No tardó Murad en dar forma a su “revelación” y acondicionar el pequeño
garaje aledaño a la vivienda de adobe en que vivía su familia para que
pudiese dar alojamiento a pequeños grupos de extranjeros. Menna, su
mujer, comenzó a ampliar sus labores cotidianas para proporcionar a los
turistas alojados copiosos desayunos e incluso tradicionales
degustaciones de cús-cús y té verde. Milud aprovechaba los itinerarios
por la medina para aprender palabras, de los integrantes de aquellos
grupos turísticos improvisados: expresiones en inglés, español, alemán, e
incluso francés, del que sus conocimientos, dados los escasos medios
económicos de la familia, eran mínimos al no poder atender a los
horarios dictados por la escuela pública con correcta habitualidad.

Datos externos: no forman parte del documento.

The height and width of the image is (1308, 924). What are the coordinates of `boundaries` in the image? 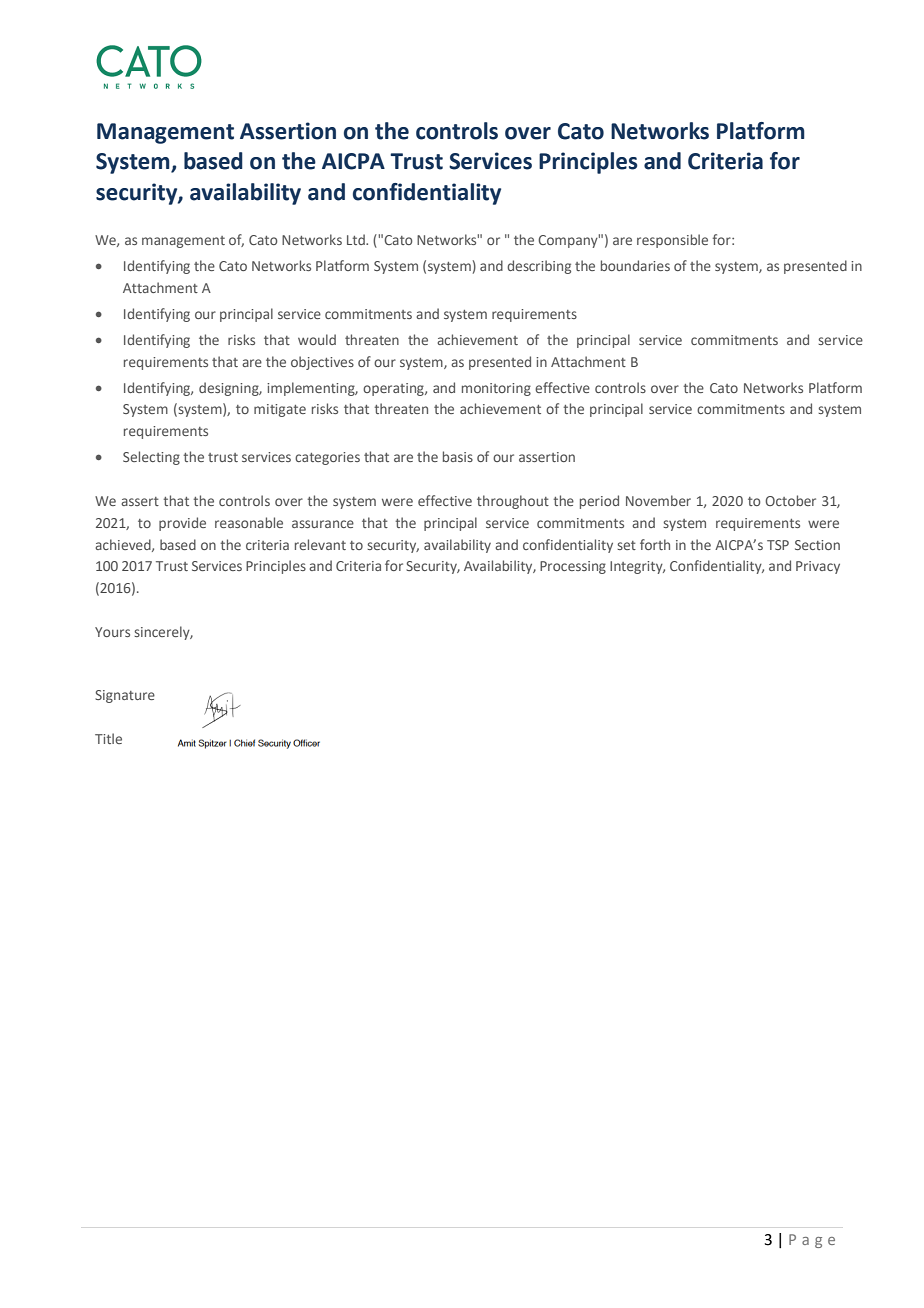 It's located at (635, 265).
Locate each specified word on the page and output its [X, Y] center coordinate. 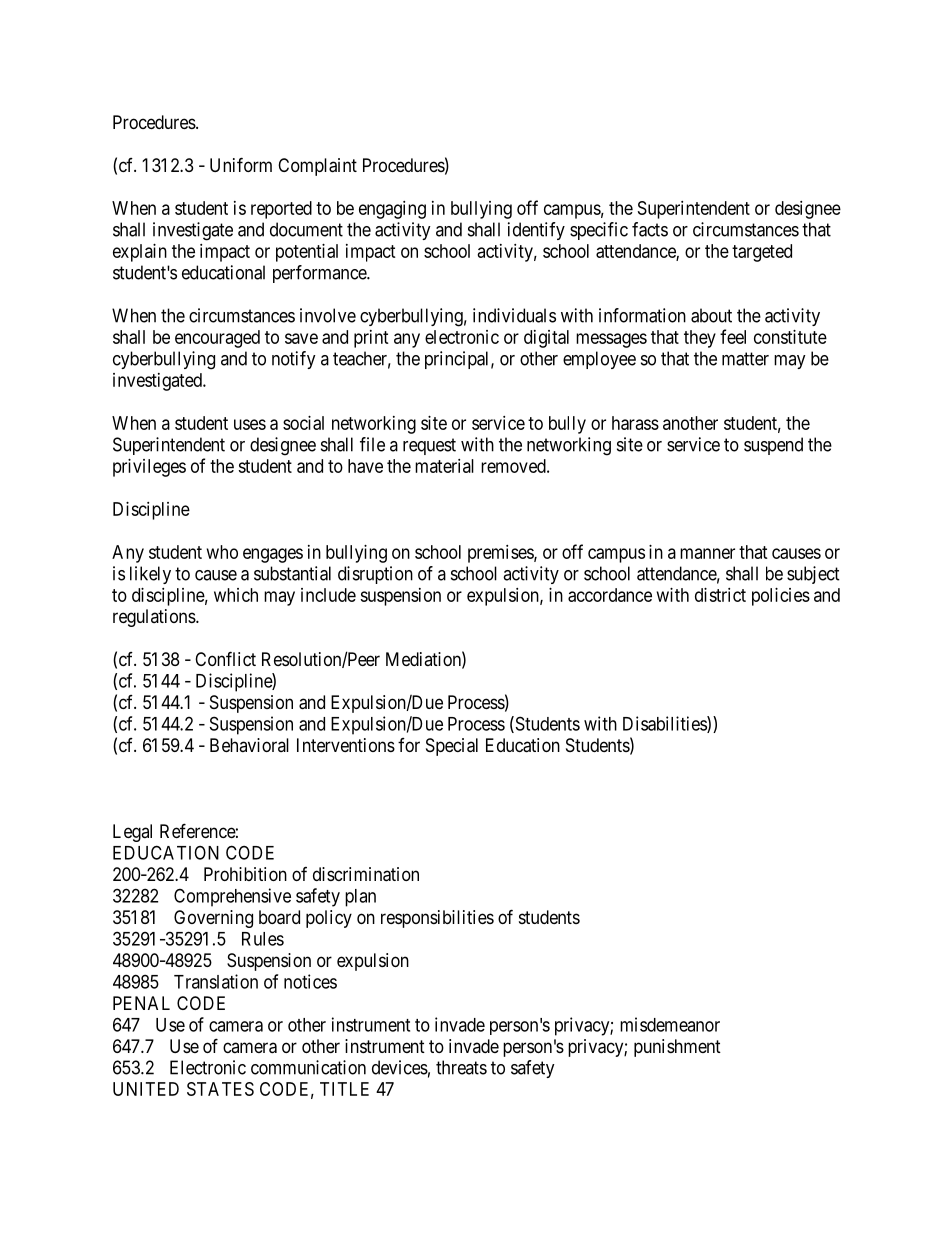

A día de hoy, Murad se plantea seriamente si dar cierre a la carnicería
para dedicar todo su esfuerzo al negocio turístico. Pero los
mastodónticos complejos hoteleros cuajados de parasoles, piscinas,
falsos mármoles y apócrifas artesanías beréberes que comienzan a
desdibujar los límites de la pequeña ciudad, le disuaden de tan
arriesgada empresa. El sueño sólido de Erg Chebbi, las famosas dunas de
arena colindantes con la pequeña población, comienza a tornar pesadilla
al ritmo de enfurecidos motores de quad y largas borracheras
occidentales a la luna del Ramadán.
Sí se ha permitido Murad, por el contrario, emplear a un joven de la
familia de su mujer para que ocupe el puesto de Milud y que, así, éste
pueda acudir a las clases de idiomas y cultura general que proporciona
una pequeña ONG de la zona.
Milud ya no se desplaza en mulo. Ahora tiene una bicicleta. Pero no es
fácil el camino y sí muy habitual el tener que enfrentar peligrosas
tormentas de arena que le retrasan en sus desplazamientos hasta el
pequeño aduar en que dan clases los viajeros extranjeros que alcanzan
las deshidratadas costas del Sáhara con el ánimo de conocer nuevas
culturas y dar a conocer la propia.
No es fácil la vida de Milud, doy fe, pero su disposición al
aprendizaje, su pasión por las lenguas extrañas, sus ganas de labrarse
un futuro lejos de la pequeña población, han conseguido convencer a
Murad para que éste comience a hacer gestiones orientadas a la
escolarización de su hijo en una ciudad del norte del país. Una ciudad
muy cercana a las de Ceuta y Melilla.